El-Damasy_2023_Bioorg.Chem_142_106939

A series of new 6-amidocoumarin derivatives, 3a-j, was synthesized and evaluated for their inhibitory activity against monoamine oxidase (MAO) and cholinesterase. All compounds, except 3 g, showed higher inhibitory activity towards MAO-B than MAO-A. Compound 3i most potently inhibited MAO-B with an IC(50) value of 0.095 microM, followed by 3j (0.150 microM), 3b (0.190 microM), and 3c (0.204 microM).

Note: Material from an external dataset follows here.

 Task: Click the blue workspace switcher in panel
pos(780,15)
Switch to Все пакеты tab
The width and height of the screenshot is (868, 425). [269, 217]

Compound 3i demonstrated the highest selectivity index (>421.05) for MAO-B. The remarkable MAO-B inhibitory activity of compounds 3i, 3j, 3b, and 3c highlighted the substantial role of the substituents at the 3,4-position of the terminal phenyl group in achieving optimal MAO-B inhibition, especially 3-Cl (3i) > 3-CF(3) (3b). In the kinetic study, the K(i) value of 3i for MAO-B was 0.046 +/- 0.010 microM with a competitive reversible mode. Moreover, compounds 3i and 3j were nontoxic to normal (MDCK), cancer (HL-60), and neuroblastoma (SH-SY5Y) cells and showed protective effects against damage induced by reactive oxygen species in SH-SY5Y neuroblastoma cells. Moreover, molecular docking and molecular dynamics simulations highlighted the tight interactions of 3i with Tyr398 at the binding site of MAO-B. These findings suggest that 3i is a potent, reversible, and selective MAO-B inhibitor that could potentially treat neurological disorders.